*TASK INPUTS:*
>>

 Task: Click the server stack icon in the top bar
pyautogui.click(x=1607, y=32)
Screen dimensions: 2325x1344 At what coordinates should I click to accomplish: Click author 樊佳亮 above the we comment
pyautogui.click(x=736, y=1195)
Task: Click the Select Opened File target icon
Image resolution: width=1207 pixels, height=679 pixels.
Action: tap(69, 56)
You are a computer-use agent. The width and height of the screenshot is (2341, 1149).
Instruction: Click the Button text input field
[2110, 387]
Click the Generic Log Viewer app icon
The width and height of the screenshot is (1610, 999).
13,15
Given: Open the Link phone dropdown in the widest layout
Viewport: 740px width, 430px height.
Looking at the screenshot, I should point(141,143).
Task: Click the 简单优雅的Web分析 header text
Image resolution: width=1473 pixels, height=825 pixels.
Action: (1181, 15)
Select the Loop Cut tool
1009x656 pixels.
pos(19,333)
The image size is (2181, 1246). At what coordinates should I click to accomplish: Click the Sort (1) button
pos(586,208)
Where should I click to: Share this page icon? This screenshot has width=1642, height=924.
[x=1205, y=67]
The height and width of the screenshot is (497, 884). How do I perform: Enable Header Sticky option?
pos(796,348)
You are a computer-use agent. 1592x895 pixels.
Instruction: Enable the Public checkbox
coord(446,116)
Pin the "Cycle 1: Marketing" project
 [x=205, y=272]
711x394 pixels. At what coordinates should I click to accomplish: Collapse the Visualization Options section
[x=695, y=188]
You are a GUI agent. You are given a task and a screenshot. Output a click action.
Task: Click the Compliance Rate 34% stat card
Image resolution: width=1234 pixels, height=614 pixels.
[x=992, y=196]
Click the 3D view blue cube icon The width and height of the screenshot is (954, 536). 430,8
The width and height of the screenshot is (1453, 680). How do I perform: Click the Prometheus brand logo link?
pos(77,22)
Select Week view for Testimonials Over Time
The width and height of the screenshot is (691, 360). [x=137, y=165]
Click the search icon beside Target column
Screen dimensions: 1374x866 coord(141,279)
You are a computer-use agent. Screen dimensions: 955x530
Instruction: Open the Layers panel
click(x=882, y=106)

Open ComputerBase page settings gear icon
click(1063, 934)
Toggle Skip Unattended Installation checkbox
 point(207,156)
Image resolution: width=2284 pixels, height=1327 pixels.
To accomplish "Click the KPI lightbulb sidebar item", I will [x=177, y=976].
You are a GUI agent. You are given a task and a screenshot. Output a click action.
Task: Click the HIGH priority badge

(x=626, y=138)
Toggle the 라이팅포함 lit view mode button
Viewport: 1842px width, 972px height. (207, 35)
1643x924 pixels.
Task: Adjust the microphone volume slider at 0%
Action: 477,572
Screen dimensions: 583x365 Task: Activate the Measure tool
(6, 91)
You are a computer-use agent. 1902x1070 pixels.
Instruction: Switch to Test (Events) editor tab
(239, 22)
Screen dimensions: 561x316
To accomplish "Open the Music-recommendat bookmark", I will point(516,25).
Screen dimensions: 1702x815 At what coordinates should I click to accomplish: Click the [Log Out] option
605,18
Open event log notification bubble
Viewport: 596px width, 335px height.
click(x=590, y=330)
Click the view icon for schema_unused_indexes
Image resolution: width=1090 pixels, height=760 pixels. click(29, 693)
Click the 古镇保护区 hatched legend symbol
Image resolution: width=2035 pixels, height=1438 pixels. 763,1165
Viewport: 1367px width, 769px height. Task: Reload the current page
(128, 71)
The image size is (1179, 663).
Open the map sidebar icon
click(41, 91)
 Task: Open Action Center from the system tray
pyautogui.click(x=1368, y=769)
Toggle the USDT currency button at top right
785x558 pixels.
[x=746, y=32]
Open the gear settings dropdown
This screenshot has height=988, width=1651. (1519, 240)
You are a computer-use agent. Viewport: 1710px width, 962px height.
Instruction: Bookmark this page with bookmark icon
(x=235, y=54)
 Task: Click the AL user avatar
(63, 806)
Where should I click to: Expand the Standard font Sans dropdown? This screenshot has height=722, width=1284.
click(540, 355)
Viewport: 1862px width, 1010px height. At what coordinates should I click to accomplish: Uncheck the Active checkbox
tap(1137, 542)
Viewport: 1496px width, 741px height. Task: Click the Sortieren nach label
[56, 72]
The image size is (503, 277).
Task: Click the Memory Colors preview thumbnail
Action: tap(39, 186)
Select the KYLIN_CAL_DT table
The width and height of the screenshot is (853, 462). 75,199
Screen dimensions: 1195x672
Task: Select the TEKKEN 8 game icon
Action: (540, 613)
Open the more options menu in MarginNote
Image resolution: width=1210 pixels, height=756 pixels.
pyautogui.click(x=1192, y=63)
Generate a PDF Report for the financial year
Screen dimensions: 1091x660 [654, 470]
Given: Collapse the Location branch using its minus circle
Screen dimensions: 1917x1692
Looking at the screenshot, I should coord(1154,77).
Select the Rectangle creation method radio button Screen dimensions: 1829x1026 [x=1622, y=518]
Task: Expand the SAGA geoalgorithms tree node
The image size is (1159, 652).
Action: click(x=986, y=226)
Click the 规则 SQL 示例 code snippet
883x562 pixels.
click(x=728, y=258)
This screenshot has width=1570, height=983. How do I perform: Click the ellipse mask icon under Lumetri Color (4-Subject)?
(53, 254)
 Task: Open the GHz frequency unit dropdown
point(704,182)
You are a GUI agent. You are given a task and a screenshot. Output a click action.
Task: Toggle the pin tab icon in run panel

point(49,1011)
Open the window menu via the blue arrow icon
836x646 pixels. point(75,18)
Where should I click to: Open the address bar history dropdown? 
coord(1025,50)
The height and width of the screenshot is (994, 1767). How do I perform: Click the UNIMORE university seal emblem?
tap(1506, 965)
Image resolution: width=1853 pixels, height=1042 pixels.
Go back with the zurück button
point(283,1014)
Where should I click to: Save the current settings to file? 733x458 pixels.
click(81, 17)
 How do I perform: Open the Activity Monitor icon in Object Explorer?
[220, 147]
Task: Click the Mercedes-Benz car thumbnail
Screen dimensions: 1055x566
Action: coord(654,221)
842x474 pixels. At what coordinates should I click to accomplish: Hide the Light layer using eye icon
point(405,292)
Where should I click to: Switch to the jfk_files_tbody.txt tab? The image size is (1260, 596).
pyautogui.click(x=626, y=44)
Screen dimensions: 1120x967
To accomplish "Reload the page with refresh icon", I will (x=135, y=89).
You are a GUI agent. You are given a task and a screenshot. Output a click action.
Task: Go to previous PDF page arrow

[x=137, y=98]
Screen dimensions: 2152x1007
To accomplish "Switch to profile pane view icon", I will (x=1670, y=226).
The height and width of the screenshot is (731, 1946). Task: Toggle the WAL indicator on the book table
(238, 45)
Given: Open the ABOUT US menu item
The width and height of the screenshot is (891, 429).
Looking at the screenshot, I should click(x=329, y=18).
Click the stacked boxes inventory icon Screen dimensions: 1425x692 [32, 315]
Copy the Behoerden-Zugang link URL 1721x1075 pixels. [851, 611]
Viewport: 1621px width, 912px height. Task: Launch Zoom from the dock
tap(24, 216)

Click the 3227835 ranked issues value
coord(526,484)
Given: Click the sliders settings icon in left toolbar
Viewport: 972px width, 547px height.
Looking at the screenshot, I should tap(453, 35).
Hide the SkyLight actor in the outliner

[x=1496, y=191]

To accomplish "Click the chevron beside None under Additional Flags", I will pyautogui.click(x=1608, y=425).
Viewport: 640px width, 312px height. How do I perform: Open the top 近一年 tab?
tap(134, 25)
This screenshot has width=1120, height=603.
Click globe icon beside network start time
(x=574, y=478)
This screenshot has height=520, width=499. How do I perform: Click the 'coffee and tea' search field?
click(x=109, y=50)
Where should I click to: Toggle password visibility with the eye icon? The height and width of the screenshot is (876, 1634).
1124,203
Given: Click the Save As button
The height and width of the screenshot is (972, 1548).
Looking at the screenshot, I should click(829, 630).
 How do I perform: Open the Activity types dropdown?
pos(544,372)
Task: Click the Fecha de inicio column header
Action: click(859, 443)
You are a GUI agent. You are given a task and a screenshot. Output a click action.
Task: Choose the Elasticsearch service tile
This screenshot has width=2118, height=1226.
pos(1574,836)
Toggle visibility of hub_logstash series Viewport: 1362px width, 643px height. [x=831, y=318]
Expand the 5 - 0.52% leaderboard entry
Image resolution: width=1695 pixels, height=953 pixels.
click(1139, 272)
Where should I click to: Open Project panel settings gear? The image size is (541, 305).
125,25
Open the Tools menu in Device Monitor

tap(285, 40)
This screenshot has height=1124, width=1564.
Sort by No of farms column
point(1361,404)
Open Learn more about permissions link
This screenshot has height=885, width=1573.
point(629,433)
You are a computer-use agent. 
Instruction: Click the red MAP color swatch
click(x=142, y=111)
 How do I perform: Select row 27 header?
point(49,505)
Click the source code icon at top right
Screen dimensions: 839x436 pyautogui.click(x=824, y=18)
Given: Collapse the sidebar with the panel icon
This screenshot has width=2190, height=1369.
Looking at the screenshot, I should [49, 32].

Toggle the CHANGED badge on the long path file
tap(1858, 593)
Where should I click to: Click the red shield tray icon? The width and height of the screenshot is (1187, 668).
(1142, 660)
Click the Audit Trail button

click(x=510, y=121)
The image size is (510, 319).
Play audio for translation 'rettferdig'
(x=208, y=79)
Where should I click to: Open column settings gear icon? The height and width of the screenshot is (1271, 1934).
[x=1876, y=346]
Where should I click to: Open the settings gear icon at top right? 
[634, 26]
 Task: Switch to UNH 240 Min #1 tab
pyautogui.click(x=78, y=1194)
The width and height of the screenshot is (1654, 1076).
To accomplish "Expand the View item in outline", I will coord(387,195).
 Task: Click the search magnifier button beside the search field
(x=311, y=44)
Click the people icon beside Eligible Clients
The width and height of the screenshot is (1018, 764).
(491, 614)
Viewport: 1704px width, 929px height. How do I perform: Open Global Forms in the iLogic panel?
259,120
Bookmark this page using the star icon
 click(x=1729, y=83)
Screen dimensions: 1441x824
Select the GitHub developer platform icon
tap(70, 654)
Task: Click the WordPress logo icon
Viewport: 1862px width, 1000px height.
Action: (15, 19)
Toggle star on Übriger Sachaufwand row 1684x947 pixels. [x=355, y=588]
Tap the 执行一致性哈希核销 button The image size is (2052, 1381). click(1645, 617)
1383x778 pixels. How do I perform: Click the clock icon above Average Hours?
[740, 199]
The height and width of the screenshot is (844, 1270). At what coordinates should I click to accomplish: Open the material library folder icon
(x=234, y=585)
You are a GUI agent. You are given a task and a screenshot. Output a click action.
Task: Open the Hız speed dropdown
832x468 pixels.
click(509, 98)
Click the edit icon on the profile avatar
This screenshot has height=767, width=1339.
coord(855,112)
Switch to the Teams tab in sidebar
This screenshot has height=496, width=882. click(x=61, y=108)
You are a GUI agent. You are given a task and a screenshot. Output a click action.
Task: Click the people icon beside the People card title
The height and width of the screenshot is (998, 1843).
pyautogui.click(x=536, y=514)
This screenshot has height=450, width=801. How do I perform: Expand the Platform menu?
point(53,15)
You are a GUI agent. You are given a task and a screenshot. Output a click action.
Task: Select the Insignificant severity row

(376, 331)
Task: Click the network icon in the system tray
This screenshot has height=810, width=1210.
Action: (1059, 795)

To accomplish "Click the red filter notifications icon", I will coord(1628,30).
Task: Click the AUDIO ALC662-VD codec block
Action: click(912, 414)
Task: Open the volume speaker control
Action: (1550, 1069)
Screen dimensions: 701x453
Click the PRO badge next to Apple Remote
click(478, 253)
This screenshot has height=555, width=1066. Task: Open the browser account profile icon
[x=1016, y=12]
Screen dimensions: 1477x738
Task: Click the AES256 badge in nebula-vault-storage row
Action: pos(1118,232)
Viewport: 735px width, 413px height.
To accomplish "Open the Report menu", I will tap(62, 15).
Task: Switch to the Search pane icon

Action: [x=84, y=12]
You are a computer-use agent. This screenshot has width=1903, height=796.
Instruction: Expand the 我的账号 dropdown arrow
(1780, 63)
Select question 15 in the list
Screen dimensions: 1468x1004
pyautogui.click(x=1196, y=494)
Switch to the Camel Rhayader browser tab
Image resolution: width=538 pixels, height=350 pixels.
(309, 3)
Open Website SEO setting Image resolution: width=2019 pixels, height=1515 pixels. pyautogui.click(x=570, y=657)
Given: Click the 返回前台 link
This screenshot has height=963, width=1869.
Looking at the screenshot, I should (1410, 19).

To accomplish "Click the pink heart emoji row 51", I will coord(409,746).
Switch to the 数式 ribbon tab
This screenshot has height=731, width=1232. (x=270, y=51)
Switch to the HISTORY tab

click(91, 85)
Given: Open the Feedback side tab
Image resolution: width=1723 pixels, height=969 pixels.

<<

Report, from the entries above, each line where "card" is found.

*ANSWER SPACE:*
Task: Click the Compliance Rate 34% stat card
Task: Click the people icon beside the People card title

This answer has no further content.